What you are asked to do: Down to the last line, reproduce the data below exactly.
** Data follows **
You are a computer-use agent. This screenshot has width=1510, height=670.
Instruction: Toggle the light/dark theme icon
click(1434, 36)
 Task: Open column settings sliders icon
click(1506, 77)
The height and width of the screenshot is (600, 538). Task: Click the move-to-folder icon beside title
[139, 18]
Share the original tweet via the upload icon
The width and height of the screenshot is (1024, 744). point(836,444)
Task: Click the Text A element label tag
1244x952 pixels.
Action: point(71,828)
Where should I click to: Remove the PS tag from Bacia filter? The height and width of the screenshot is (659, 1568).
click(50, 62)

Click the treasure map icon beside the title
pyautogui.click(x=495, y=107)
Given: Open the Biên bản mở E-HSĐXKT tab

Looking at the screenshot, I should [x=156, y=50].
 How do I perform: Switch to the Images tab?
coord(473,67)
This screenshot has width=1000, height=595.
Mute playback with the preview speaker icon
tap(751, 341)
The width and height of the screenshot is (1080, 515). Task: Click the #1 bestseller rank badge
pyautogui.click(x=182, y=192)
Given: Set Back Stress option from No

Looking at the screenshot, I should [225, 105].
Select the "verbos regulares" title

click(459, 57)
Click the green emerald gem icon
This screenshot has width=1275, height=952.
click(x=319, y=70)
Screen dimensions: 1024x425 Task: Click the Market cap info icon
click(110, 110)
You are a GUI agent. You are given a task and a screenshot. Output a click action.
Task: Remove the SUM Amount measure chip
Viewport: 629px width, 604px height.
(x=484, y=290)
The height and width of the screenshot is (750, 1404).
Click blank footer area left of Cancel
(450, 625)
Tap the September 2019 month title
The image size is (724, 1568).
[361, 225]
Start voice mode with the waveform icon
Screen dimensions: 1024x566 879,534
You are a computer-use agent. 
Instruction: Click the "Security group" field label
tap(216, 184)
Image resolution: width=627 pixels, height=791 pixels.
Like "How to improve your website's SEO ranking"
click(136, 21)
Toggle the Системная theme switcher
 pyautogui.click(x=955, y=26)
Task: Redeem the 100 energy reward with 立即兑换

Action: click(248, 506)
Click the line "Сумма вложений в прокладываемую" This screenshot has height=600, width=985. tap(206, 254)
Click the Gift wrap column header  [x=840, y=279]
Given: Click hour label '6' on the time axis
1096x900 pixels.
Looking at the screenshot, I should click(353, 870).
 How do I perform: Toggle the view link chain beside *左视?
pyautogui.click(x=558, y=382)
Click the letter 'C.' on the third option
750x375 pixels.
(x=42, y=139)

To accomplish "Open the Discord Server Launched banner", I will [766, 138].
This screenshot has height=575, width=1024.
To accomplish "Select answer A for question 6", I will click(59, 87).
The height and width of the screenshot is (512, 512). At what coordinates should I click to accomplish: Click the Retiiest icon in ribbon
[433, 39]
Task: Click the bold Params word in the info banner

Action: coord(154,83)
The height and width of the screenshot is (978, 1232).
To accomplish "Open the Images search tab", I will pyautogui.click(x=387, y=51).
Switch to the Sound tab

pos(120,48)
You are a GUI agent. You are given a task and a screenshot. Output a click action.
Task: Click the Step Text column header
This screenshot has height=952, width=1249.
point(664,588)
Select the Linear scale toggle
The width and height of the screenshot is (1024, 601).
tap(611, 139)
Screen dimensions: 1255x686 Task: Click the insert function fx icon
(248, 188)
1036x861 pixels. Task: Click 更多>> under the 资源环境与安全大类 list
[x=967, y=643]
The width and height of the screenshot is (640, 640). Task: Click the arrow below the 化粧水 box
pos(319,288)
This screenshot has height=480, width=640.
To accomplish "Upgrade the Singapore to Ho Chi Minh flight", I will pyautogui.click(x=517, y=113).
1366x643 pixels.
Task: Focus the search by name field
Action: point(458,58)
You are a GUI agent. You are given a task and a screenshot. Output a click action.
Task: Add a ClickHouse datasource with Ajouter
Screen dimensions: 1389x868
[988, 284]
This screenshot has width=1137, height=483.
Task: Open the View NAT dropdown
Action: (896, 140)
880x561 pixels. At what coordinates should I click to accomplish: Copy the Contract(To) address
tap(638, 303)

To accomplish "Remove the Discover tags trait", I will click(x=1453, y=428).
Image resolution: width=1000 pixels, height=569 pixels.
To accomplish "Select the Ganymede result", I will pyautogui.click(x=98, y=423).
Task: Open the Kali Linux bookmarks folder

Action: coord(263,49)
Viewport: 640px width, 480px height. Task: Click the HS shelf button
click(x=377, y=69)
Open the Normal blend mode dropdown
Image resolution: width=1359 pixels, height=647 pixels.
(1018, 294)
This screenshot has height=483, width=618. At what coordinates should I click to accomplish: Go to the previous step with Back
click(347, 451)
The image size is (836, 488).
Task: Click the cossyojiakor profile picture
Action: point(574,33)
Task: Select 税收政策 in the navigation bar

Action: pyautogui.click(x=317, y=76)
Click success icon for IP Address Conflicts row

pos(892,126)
** End of Data **
Solution:
You are a computer-use agent. This screenshot has width=1510, height=670.
Instruction: Toggle the light/dark theme icon
click(1434, 36)
 Task: Open column settings sliders icon
click(1506, 77)
The height and width of the screenshot is (600, 538). Task: Click the move-to-folder icon beside title
[139, 18]
Share the original tweet via the upload icon
The width and height of the screenshot is (1024, 744). point(836,444)
Task: Click the Text A element label tag
1244x952 pixels.
Action: point(71,828)
Where should I click to: Remove the PS tag from Bacia filter? The height and width of the screenshot is (659, 1568).
click(50, 62)

Click the treasure map icon beside the title
pyautogui.click(x=495, y=107)
Given: Open the Biên bản mở E-HSĐXKT tab

Looking at the screenshot, I should [x=156, y=50].
 How do I perform: Switch to the Images tab?
coord(473,67)
This screenshot has width=1000, height=595.
Mute playback with the preview speaker icon
tap(751, 341)
The width and height of the screenshot is (1080, 515). Task: Click the #1 bestseller rank badge
pyautogui.click(x=182, y=192)
Given: Set Back Stress option from No

Looking at the screenshot, I should [225, 105].
Select the "verbos regulares" title

click(459, 57)
Click the green emerald gem icon
This screenshot has width=1275, height=952.
click(x=319, y=70)
Screen dimensions: 1024x425 Task: Click the Market cap info icon
click(110, 110)
You are a GUI agent. You are given a task and a screenshot. Output a click action.
Task: Remove the SUM Amount measure chip
Viewport: 629px width, 604px height.
(x=484, y=290)
The height and width of the screenshot is (750, 1404).
Click blank footer area left of Cancel
(450, 625)
Tap the September 2019 month title
The image size is (724, 1568).
[361, 225]
Start voice mode with the waveform icon
Screen dimensions: 1024x566 879,534
You are a computer-use agent. 
Instruction: Click the "Security group" field label
tap(216, 184)
Image resolution: width=627 pixels, height=791 pixels.
Like "How to improve your website's SEO ranking"
click(136, 21)
Toggle the Системная theme switcher
 pyautogui.click(x=955, y=26)
Task: Redeem the 100 energy reward with 立即兑换

Action: click(248, 506)
Click the line "Сумма вложений в прокладываемую" This screenshot has height=600, width=985. tap(206, 254)
Click the Gift wrap column header  [x=840, y=279]
Given: Click hour label '6' on the time axis
1096x900 pixels.
Looking at the screenshot, I should click(353, 870).
 How do I perform: Toggle the view link chain beside *左视?
pyautogui.click(x=558, y=382)
Click the letter 'C.' on the third option
750x375 pixels.
(x=42, y=139)

To accomplish "Open the Discord Server Launched banner", I will [766, 138].
This screenshot has height=575, width=1024.
To accomplish "Select answer A for question 6", I will click(59, 87).
The height and width of the screenshot is (512, 512). At what coordinates should I click to accomplish: Click the Retiiest icon in ribbon
[433, 39]
Task: Click the bold Params word in the info banner

Action: coord(154,83)
The height and width of the screenshot is (978, 1232).
To accomplish "Open the Images search tab", I will pyautogui.click(x=387, y=51).
Switch to the Sound tab

pos(120,48)
You are a GUI agent. You are given a task and a screenshot. Output a click action.
Task: Click the Step Text column header
This screenshot has height=952, width=1249.
point(664,588)
Select the Linear scale toggle
The width and height of the screenshot is (1024, 601).
tap(611, 139)
Screen dimensions: 1255x686 Task: Click the insert function fx icon
(248, 188)
1036x861 pixels. Task: Click 更多>> under the 资源环境与安全大类 list
[x=967, y=643]
The width and height of the screenshot is (640, 640). Task: Click the arrow below the 化粧水 box
pos(319,288)
This screenshot has height=480, width=640.
To accomplish "Upgrade the Singapore to Ho Chi Minh flight", I will pyautogui.click(x=517, y=113).
1366x643 pixels.
Task: Focus the search by name field
Action: point(458,58)
You are a GUI agent. You are given a task and a screenshot. Output a click action.
Task: Add a ClickHouse datasource with Ajouter
Screen dimensions: 1389x868
[988, 284]
This screenshot has width=1137, height=483.
Task: Open the View NAT dropdown
Action: (896, 140)
880x561 pixels. At what coordinates should I click to accomplish: Copy the Contract(To) address
tap(638, 303)

To accomplish "Remove the Discover tags trait", I will click(x=1453, y=428).
Image resolution: width=1000 pixels, height=569 pixels.
To accomplish "Select the Ganymede result", I will pyautogui.click(x=98, y=423).
Task: Open the Kali Linux bookmarks folder

Action: coord(263,49)
Viewport: 640px width, 480px height. Task: Click the HS shelf button
click(x=377, y=69)
Open the Normal blend mode dropdown
Image resolution: width=1359 pixels, height=647 pixels.
(1018, 294)
This screenshot has height=483, width=618. At what coordinates should I click to accomplish: Go to the previous step with Back
click(347, 451)
The image size is (836, 488).
Task: Click the cossyojiakor profile picture
Action: point(574,33)
Task: Select 税收政策 in the navigation bar

Action: pyautogui.click(x=317, y=76)
Click success icon for IP Address Conflicts row

pos(892,126)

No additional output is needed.